Gli effetti del coronavirus cominciano a farsi sentire sull'economia cinese, la cui attività produttiva è precipitata a febbraio, superando così i livelli minimi già raggiunti durante la crisi finanziaria globale del 2008. L'indice Pmi manifatturiero, uno dei primi indicatori economici ufficiali pubblicati dopo l'epidemia di coronavirus, è sceso a 35,7 a febbraio, al valore più basso di tutti i tempi contro i 50 a gennaio, secondo quanto annunciato dal National Bureau of Statistics cinese. Una cifra inferiore a 50 indica una contrazione dell'attività rispetto al mese precedente: gli analisti si attendevano un calo a quota 46. Scende anche l'indice Pmi non manifatturiero, ai minimi di sempre: è ora a 29,6 contro i 54,1 di gennaio.

Il Financial Times rileva che il crollo dell'attività mostra la gravità del problema che il presidente Xi Jinping deve affrontare per far ripartire la seconda economia mondiale. Lo scorso fine settimana, Xi aveva comunicato ai funzionari locali che le aree a basso rischio dovrebbero "riprendere la piena produzione e la vita normale".

Si rischia il primo calo del Pil dalla Rivoluzione Culturale

"I dati odierni del Pmi suggeriscono invece che le cose vanno davvero male" osserva Larry Hu di Macquarie Capital, secondo quanto riporta il Ft. A suo giudizio, il Pil nel I trimestre potrebbe addirittura segnalare una contrazione, che sarebbe la prima volta dai tempi della Rivoluzione Culturale. Gli analisti si attendono una frenata della crescita, al 4%.

Tornando al Pmi manifatturiero, l'indice di febbraio è il più basso dal gennaio 2005, cioè dalle serie storiche. Per tornare ad un livello così basso, bisogna risalire al novembre 2008 quando fu pari a 38,8. Ora, osserva il Ft, i funzionari locali si trovano di fronte a due obiettivi: controllare l'epidemia, che ha ucciso 2.835 persone in Cina, e far tornare il Paese al lavoro dopo le lunghe vacanze del nuovo anno lunare. Ma ad esempio la NBS ha annunciato che le imprese di medie e grandi dimensioni hanno un "tasso di ripresa del lavoro" del 78,9 per cento mentre il gruppo bancario ANZ ha dichiarato di operare probabilmente ben al di sotto di questo tasso in termini di utilizzo della capacità produttiva.

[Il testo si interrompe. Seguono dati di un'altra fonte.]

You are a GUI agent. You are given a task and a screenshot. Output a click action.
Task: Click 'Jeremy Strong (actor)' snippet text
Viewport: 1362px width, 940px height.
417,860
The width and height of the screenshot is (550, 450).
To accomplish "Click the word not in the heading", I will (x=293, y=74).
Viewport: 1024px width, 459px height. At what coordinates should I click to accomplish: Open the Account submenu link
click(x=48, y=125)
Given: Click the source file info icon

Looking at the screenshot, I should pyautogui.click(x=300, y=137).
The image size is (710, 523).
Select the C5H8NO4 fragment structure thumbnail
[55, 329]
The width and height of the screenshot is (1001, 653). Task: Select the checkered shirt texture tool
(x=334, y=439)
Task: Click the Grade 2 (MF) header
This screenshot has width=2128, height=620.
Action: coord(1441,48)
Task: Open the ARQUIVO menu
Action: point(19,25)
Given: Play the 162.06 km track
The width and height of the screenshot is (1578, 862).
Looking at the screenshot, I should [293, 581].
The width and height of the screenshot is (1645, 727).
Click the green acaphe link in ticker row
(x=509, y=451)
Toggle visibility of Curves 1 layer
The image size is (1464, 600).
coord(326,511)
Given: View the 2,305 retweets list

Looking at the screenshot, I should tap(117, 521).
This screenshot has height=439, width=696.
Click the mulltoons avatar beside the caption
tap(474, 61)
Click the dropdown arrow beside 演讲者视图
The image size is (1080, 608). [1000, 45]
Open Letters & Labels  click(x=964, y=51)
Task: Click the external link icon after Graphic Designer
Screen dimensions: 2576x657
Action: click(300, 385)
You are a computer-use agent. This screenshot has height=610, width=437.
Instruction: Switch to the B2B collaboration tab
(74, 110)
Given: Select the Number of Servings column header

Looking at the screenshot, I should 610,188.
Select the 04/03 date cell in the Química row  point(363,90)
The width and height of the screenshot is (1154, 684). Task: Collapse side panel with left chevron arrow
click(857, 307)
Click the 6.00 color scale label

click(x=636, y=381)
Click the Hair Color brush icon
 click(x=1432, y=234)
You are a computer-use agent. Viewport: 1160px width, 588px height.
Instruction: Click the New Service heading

Secondo ANZ l'economia cinese sta operando al 20% della capacità produttiva, con circa il 50% dei lavoratori che sono tornati al loro posto di lavoro a partire da questo fine settimana. Secondo quanto riferito da Zhao Qinghe, statistico senior della NBS, il nuovo sottoindice degli ordini di esportazione è sceso a 28,7, con un calo di 20 punti rispetto al mese precedente, a causa degli ordini cancellati e ritardati a causa del coronavirus.